◆ 課題の目的 ◆
ライブレポートのうち「オランダのTOPピアニスト、」から「ウンドとは一線を画している。」までを、「バラード」を「スロー・ナンバー」に置き換えて書き直すこと。

Michiel Borstlap
Live Report


at Paradiso, Amsterdam
September 16, 2005



オランダのTOPピアニスト、ミケル・ボルストラップのライブを地元アムステルダムで見ることができた。
会場となったパラディッソはアムステルダムの中心部にある、普段はロックやクラブ系のライブが行われている教会のような作りの古い建物だ。中は1階が広いフロアになっていてオペラ劇場のように2階、3階の客席はフロアを取り囲むような形になっている。
開始時間は9時と遅めだったが、ライブが始まる頃には1階のフロアに置かれたテーブルと椅子の席は完全に埋まった上に後方にはかなりの立ち見客、2階の椅子席も完全に満席になって1000人近い観客が集まっていた。

バンドはアコースティック・ベースにドラムスというベーシックなトリオ編成でボーストラップのオリジナル曲が演奏されていく。MCが全てオランダ語だったので全然何を言っているかわからなかったのだが、新作「Coffee and Jazz」からの曲を中心に演奏していたようだ。
ボルストラップのピアノは軽快かつノリがよく、低音部の使い方はリチャード・ティーを連想させるようなところもあるのだが、ティーのようなR&Bやブルース臭さは全くと言っていいほどない。かといってヨーロッパ系のピアニストによくあるような暗く沈んだ雰囲気のピアノではなく、抜けた感じで高速フレーズを繰り出してくる。
またバラードでもほのぼのとした明るさを感じさせてくれる。
曲のアレンジはコンテンポラリーでいわゆる伝統的な4ビートのピアノ・トリオのサウンドとは一線を画している。

◆ 提供資料 ◆
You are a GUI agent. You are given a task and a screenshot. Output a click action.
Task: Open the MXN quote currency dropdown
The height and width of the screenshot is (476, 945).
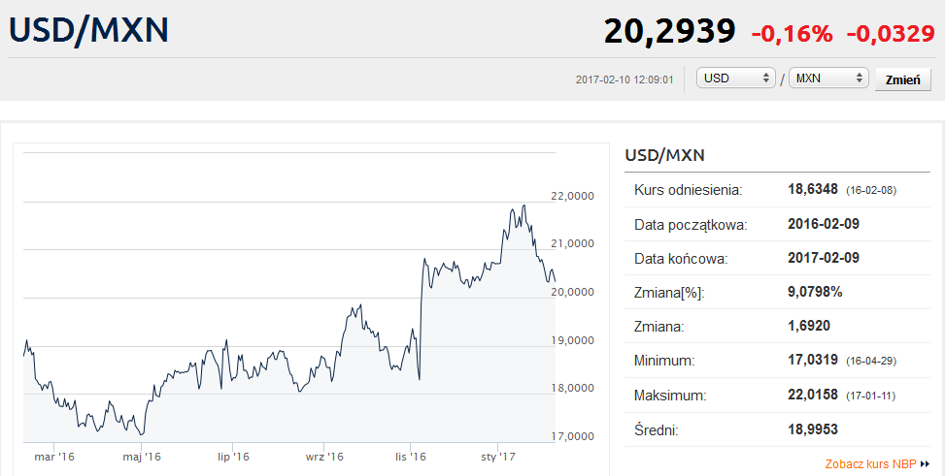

◆ 本課題の出力 ◆
オランダのTOPピアニスト、ミケル・ボルストラップのライブを地元アムステルダムで見ることができた。
会場となったパラディッソはアムステルダムの中心部にある、普段はロックやクラブ系のライブが行われている教会のような作りの古い建物だ。中は1階が広いフロアになっていてオペラ劇場のように2階、3階の客席はフロアを取り囲むような形になっている。
開始時間は9時と遅めだったが、ライブが始まる頃には1階のフロアに置かれたテーブルと椅子の席は完全に埋まった上に後方にはかなりの立ち見客、2階の椅子席も完全に満席になって1000人近い観客が集まっていた。

バンドはアコースティック・ベースにドラムスというベーシックなトリオ編成でボーストラップのオリジナル曲が演奏されていく。MCが全てオランダ語だったので全然何を言っているかわからなかったのだが、新作「Coffee and Jazz」からの曲を中心に演奏していたようだ。
ボルストラップのピアノは軽快かつノリがよく、低音部の使い方はリチャード・ティーを連想させるようなところもあるのだが、ティーのようなR&Bやブルース臭さは全くと言っていいほどない。かといってヨーロッパ系のピアニストによくあるような暗く沈んだ雰囲気のピアノではなく、抜けた感じで高速フレーズを繰り出してくる。
またスロー・ナンバーでもほのぼのとした明るさを感じさせてくれる。
曲のアレンジはコンテンポラリーでいわゆる伝統的な4ビートのピアノ・トリオのサウンドとは一線を画している。